I am too full of emotion to even begin to know how to respond to anything. Though I’m not leaving the house very often, I feel like I don’t have any time to process what’s going on. Sometimes it’s like I’m the one who can’t breathe. This week, I’ve had Black friends who called me after breaking down in tears “for no reason” in a meeting, eating breakfast, or even during a workout.

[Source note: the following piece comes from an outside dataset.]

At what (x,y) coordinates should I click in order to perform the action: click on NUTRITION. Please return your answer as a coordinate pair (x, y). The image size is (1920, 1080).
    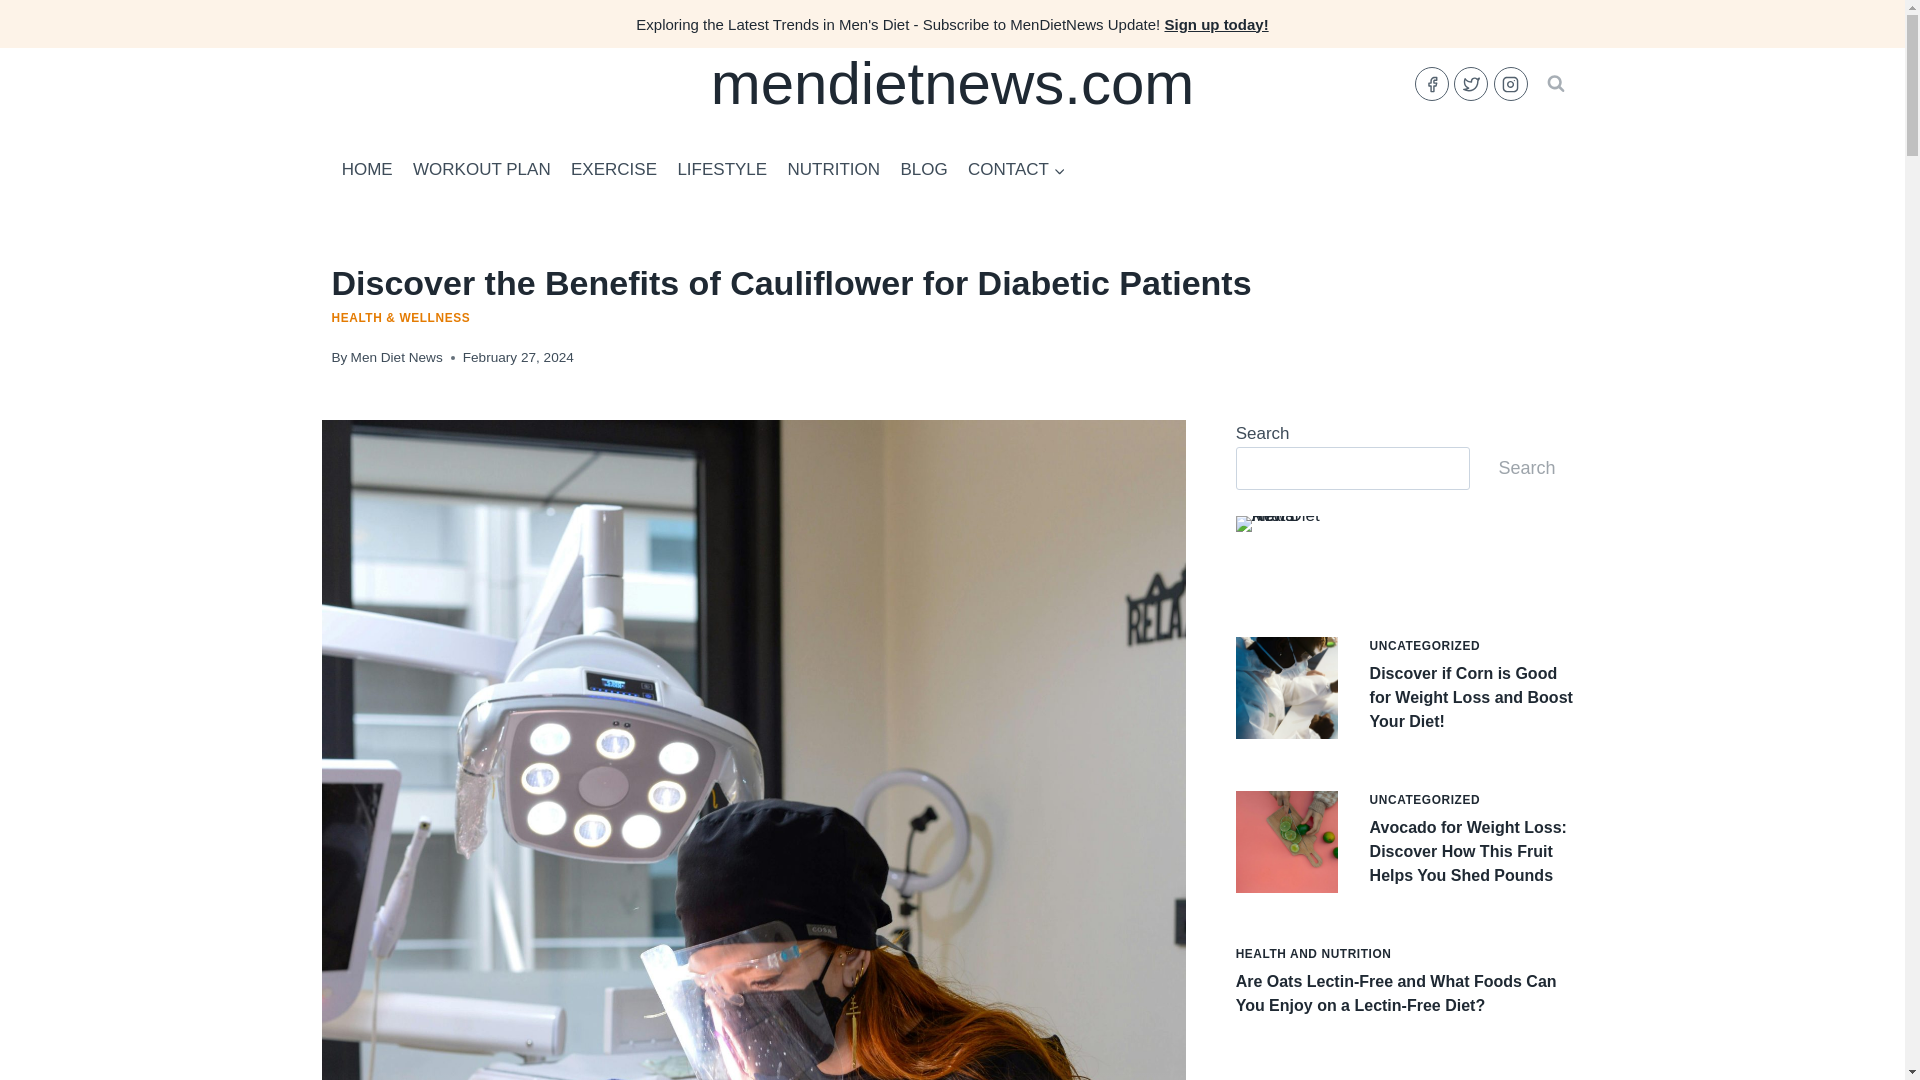
    Looking at the image, I should click on (834, 170).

I have Black friends who have had to take themselves off text chains and stopped answering their phones.
We are heavy with unnameable grief. We are suffering.
And all the stuff that usually works to make things better isn’t working. “This, too, shall pass” isn’t happening. For the first time in years, I am stumped as to how to help my fellow brothers and sisters. The most we can manage for each other are occasional two-word inquiries by text, like “You OK?” or “Checking in.”
On the other hand, I also have dear, dear white friends who are taking action that does not require a black co-signer. They are educating themselves and each other, donating to worthy causes like the Bail Project, posting links to Robin DiAngelo’s “White Fragility” on social media, and taking responsibility for their own actions in a way that does not make Black people responsible for their guilt. For them, I am truly and utterly grateful and can fully embrace your attempts to support and nourish me. You all know who you are.
White women, I’m not saying that you can’t be scared, outraged or sad. I’m not saying that we don’t appreciate you and your efforts to connect. I understand that you’ve lost something, too, and I want you to feel your sorrow and indignation. But please know that your grief doesn’t automatically entitle you to an invitation to our wake. Many conversations need to be happening right now, but some of those can only occur between people of color.
[Editor’s Note: The original version of this piece incorrectly stated that the Simi Valley police, not the LAPD, were the ones to pull King over. This has been corrected.]